Dataset.

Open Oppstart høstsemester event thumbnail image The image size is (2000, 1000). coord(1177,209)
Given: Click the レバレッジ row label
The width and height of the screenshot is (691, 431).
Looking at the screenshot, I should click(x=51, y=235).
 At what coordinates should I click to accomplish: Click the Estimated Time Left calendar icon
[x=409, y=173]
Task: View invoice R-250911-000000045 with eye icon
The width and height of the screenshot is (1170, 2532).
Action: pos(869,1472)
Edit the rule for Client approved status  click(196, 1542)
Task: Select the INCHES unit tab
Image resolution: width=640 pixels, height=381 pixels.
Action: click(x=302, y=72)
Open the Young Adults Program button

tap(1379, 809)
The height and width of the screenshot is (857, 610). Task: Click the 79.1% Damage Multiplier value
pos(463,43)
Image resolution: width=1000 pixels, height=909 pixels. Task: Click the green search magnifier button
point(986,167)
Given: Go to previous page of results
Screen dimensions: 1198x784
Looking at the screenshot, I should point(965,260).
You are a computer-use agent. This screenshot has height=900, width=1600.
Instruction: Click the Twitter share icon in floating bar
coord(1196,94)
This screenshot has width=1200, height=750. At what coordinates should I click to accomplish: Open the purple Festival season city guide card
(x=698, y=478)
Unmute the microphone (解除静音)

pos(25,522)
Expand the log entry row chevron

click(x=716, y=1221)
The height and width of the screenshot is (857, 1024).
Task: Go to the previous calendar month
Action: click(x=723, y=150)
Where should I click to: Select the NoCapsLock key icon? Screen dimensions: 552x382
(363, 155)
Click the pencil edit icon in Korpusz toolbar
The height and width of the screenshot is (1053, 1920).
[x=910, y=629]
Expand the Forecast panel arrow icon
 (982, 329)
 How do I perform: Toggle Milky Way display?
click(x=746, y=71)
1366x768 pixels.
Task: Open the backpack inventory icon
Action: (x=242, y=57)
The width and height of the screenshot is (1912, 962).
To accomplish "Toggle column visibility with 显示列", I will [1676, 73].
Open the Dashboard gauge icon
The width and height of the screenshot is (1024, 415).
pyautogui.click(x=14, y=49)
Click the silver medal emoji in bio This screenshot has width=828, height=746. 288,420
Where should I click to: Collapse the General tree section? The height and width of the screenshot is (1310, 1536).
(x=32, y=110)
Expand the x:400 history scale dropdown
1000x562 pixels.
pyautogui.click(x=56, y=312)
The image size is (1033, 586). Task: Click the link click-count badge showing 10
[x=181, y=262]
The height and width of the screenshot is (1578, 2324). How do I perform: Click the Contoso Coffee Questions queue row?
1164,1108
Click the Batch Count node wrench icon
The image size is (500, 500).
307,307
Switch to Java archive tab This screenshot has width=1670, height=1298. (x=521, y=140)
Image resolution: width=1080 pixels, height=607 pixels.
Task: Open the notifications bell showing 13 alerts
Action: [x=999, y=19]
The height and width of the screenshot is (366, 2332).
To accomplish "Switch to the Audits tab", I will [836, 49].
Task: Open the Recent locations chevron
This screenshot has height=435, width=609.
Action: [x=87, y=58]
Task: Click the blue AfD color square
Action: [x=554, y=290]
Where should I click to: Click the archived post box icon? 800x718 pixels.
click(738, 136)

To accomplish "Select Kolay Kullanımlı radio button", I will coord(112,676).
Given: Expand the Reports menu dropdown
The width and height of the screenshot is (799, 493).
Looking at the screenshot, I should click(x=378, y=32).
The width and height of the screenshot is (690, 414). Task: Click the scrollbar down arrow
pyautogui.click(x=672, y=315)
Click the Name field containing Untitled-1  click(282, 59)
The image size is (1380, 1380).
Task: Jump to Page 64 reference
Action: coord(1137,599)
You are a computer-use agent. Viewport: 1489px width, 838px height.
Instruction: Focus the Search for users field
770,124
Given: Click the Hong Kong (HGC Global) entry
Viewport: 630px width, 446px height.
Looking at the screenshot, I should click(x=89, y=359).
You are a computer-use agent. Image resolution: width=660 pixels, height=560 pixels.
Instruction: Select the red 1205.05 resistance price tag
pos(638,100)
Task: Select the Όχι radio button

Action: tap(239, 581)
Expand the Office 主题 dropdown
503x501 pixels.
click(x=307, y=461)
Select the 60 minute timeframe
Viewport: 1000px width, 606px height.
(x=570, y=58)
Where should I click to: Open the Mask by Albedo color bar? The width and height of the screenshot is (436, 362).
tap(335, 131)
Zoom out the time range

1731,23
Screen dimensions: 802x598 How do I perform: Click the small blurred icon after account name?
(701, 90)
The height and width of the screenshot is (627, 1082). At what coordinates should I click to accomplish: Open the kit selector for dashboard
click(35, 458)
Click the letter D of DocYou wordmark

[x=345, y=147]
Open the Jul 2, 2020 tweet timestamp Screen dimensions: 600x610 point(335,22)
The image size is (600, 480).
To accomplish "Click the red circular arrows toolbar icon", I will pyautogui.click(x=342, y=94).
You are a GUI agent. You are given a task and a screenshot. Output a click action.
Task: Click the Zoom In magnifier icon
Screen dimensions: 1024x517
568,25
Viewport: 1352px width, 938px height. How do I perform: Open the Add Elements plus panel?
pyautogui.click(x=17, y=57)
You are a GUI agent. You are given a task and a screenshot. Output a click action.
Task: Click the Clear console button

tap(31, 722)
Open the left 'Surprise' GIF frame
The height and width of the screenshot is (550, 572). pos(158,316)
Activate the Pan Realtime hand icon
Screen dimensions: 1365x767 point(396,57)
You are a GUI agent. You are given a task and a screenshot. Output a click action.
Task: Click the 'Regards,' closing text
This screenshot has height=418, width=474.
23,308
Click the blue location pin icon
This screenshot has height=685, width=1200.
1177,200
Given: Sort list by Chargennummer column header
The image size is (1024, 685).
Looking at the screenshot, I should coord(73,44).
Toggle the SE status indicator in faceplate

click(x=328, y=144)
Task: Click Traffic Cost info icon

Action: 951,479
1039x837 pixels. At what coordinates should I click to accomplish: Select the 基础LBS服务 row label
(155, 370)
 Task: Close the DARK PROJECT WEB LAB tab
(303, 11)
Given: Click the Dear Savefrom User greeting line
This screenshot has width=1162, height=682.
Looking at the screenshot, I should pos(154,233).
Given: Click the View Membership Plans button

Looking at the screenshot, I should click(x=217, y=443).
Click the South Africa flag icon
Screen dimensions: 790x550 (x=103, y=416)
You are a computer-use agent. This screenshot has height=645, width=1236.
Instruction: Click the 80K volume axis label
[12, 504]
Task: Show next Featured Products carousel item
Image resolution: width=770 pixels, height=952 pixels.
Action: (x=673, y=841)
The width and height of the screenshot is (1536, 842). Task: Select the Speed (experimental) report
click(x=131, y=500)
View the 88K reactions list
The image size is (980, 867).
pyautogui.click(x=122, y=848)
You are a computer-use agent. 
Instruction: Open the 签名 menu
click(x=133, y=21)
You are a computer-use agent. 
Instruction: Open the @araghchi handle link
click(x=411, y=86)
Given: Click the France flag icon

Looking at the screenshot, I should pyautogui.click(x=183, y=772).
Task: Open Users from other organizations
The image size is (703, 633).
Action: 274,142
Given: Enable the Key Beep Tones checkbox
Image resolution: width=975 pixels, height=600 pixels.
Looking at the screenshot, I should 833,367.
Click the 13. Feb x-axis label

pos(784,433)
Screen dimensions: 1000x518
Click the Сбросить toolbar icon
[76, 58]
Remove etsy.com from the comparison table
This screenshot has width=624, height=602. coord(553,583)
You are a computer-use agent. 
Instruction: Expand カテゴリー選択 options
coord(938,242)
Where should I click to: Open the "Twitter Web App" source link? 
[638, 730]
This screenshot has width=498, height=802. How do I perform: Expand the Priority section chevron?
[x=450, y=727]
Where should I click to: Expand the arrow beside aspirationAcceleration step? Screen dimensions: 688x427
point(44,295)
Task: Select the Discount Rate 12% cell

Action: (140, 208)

Task to carry out. Output the records exactly, so that each line matches what was given.

Exercise solution.
Open Oppstart høstsemester event thumbnail image The image size is (2000, 1000). coord(1177,209)
Given: Click the レバレッジ row label
The width and height of the screenshot is (691, 431).
Looking at the screenshot, I should click(x=51, y=235).
 At what coordinates should I click to accomplish: Click the Estimated Time Left calendar icon
[x=409, y=173]
Task: View invoice R-250911-000000045 with eye icon
The width and height of the screenshot is (1170, 2532).
Action: pos(869,1472)
Edit the rule for Client approved status  click(196, 1542)
Task: Select the INCHES unit tab
Image resolution: width=640 pixels, height=381 pixels.
Action: click(x=302, y=72)
Open the Young Adults Program button

tap(1379, 809)
The height and width of the screenshot is (857, 610). Task: Click the 79.1% Damage Multiplier value
pos(463,43)
Image resolution: width=1000 pixels, height=909 pixels. Task: Click the green search magnifier button
point(986,167)
Given: Go to previous page of results
Screen dimensions: 1198x784
Looking at the screenshot, I should point(965,260).
You are a computer-use agent. This screenshot has height=900, width=1600.
Instruction: Click the Twitter share icon in floating bar
coord(1196,94)
This screenshot has width=1200, height=750. At what coordinates should I click to accomplish: Open the purple Festival season city guide card
(x=698, y=478)
Unmute the microphone (解除静音)

pos(25,522)
Expand the log entry row chevron

click(x=716, y=1221)
The height and width of the screenshot is (857, 1024).
Task: Go to the previous calendar month
Action: click(x=723, y=150)
Where should I click to: Select the NoCapsLock key icon? Screen dimensions: 552x382
(363, 155)
Click the pencil edit icon in Korpusz toolbar
The height and width of the screenshot is (1053, 1920).
[x=910, y=629]
Expand the Forecast panel arrow icon
 (982, 329)
 How do I perform: Toggle Milky Way display?
click(x=746, y=71)
1366x768 pixels.
Task: Open the backpack inventory icon
Action: (x=242, y=57)
The width and height of the screenshot is (1912, 962).
To accomplish "Toggle column visibility with 显示列", I will [1676, 73].
Open the Dashboard gauge icon
The width and height of the screenshot is (1024, 415).
pyautogui.click(x=14, y=49)
Click the silver medal emoji in bio This screenshot has width=828, height=746. 288,420
Where should I click to: Collapse the General tree section? The height and width of the screenshot is (1310, 1536).
(x=32, y=110)
Expand the x:400 history scale dropdown
1000x562 pixels.
pyautogui.click(x=56, y=312)
The image size is (1033, 586). Task: Click the link click-count badge showing 10
[x=181, y=262]
The height and width of the screenshot is (1578, 2324). How do I perform: Click the Contoso Coffee Questions queue row?
1164,1108
Click the Batch Count node wrench icon
The image size is (500, 500).
307,307
Switch to Java archive tab This screenshot has width=1670, height=1298. (x=521, y=140)
Image resolution: width=1080 pixels, height=607 pixels.
Task: Open the notifications bell showing 13 alerts
Action: [x=999, y=19]
The height and width of the screenshot is (366, 2332).
To accomplish "Switch to the Audits tab", I will [836, 49].
Task: Open the Recent locations chevron
This screenshot has height=435, width=609.
Action: [x=87, y=58]
Task: Click the blue AfD color square
Action: [x=554, y=290]
Where should I click to: Click the archived post box icon? 800x718 pixels.
click(738, 136)

To accomplish "Select Kolay Kullanımlı radio button", I will coord(112,676).
Given: Expand the Reports menu dropdown
The width and height of the screenshot is (799, 493).
Looking at the screenshot, I should click(x=378, y=32).
The width and height of the screenshot is (690, 414). Task: Click the scrollbar down arrow
pyautogui.click(x=672, y=315)
Click the Name field containing Untitled-1  click(282, 59)
The image size is (1380, 1380).
Task: Jump to Page 64 reference
Action: coord(1137,599)
You are a computer-use agent. Viewport: 1489px width, 838px height.
Instruction: Focus the Search for users field
770,124
Given: Click the Hong Kong (HGC Global) entry
Viewport: 630px width, 446px height.
Looking at the screenshot, I should click(x=89, y=359).
You are a computer-use agent. Image resolution: width=660 pixels, height=560 pixels.
Instruction: Select the red 1205.05 resistance price tag
pos(638,100)
Task: Select the Όχι radio button

Action: tap(239, 581)
Expand the Office 主题 dropdown
503x501 pixels.
click(x=307, y=461)
Select the 60 minute timeframe
Viewport: 1000px width, 606px height.
(x=570, y=58)
Where should I click to: Open the Mask by Albedo color bar? The width and height of the screenshot is (436, 362).
tap(335, 131)
Zoom out the time range

1731,23
Screen dimensions: 802x598 How do I perform: Click the small blurred icon after account name?
(701, 90)
The height and width of the screenshot is (627, 1082). At what coordinates should I click to accomplish: Open the kit selector for dashboard
click(35, 458)
Click the letter D of DocYou wordmark

[x=345, y=147]
Open the Jul 2, 2020 tweet timestamp Screen dimensions: 600x610 point(335,22)
The image size is (600, 480).
To accomplish "Click the red circular arrows toolbar icon", I will pyautogui.click(x=342, y=94).
You are a GUI agent. You are given a task and a screenshot. Output a click action.
Task: Click the Zoom In magnifier icon
Screen dimensions: 1024x517
568,25
Viewport: 1352px width, 938px height. How do I perform: Open the Add Elements plus panel?
pyautogui.click(x=17, y=57)
You are a GUI agent. You are given a task and a screenshot. Output a click action.
Task: Click the Clear console button

tap(31, 722)
Open the left 'Surprise' GIF frame
The height and width of the screenshot is (550, 572). pos(158,316)
Activate the Pan Realtime hand icon
Screen dimensions: 1365x767 point(396,57)
You are a GUI agent. You are given a task and a screenshot. Output a click action.
Task: Click the 'Regards,' closing text
This screenshot has height=418, width=474.
23,308
Click the blue location pin icon
This screenshot has height=685, width=1200.
1177,200
Given: Sort list by Chargennummer column header
The image size is (1024, 685).
Looking at the screenshot, I should coord(73,44).
Toggle the SE status indicator in faceplate

click(x=328, y=144)
Task: Click Traffic Cost info icon

Action: 951,479
1039x837 pixels. At what coordinates should I click to accomplish: Select the 基础LBS服务 row label
(155, 370)
 Task: Close the DARK PROJECT WEB LAB tab
(303, 11)
Given: Click the Dear Savefrom User greeting line
This screenshot has width=1162, height=682.
Looking at the screenshot, I should pos(154,233).
Given: Click the View Membership Plans button

Looking at the screenshot, I should click(x=217, y=443).
Click the South Africa flag icon
Screen dimensions: 790x550 (x=103, y=416)
You are a computer-use agent. This screenshot has height=645, width=1236.
Instruction: Click the 80K volume axis label
[12, 504]
Task: Show next Featured Products carousel item
Image resolution: width=770 pixels, height=952 pixels.
Action: (x=673, y=841)
The width and height of the screenshot is (1536, 842). Task: Select the Speed (experimental) report
click(x=131, y=500)
View the 88K reactions list
The image size is (980, 867).
pyautogui.click(x=122, y=848)
You are a computer-use agent. 
Instruction: Open the 签名 menu
click(x=133, y=21)
You are a computer-use agent. 
Instruction: Open the @araghchi handle link
click(x=411, y=86)
Given: Click the France flag icon

Looking at the screenshot, I should pyautogui.click(x=183, y=772).
Task: Open Users from other organizations
The image size is (703, 633).
Action: 274,142
Given: Enable the Key Beep Tones checkbox
Image resolution: width=975 pixels, height=600 pixels.
Looking at the screenshot, I should 833,367.
Click the 13. Feb x-axis label

pos(784,433)
Screen dimensions: 1000x518
Click the Сбросить toolbar icon
[76, 58]
Remove etsy.com from the comparison table
This screenshot has width=624, height=602. coord(553,583)
You are a computer-use agent. 
Instruction: Expand カテゴリー選択 options
coord(938,242)
Where should I click to: Open the "Twitter Web App" source link? 
[638, 730]
This screenshot has width=498, height=802. How do I perform: Expand the Priority section chevron?
[x=450, y=727]
Where should I click to: Expand the arrow beside aspirationAcceleration step? Screen dimensions: 688x427
point(44,295)
Task: Select the Discount Rate 12% cell

Action: (140, 208)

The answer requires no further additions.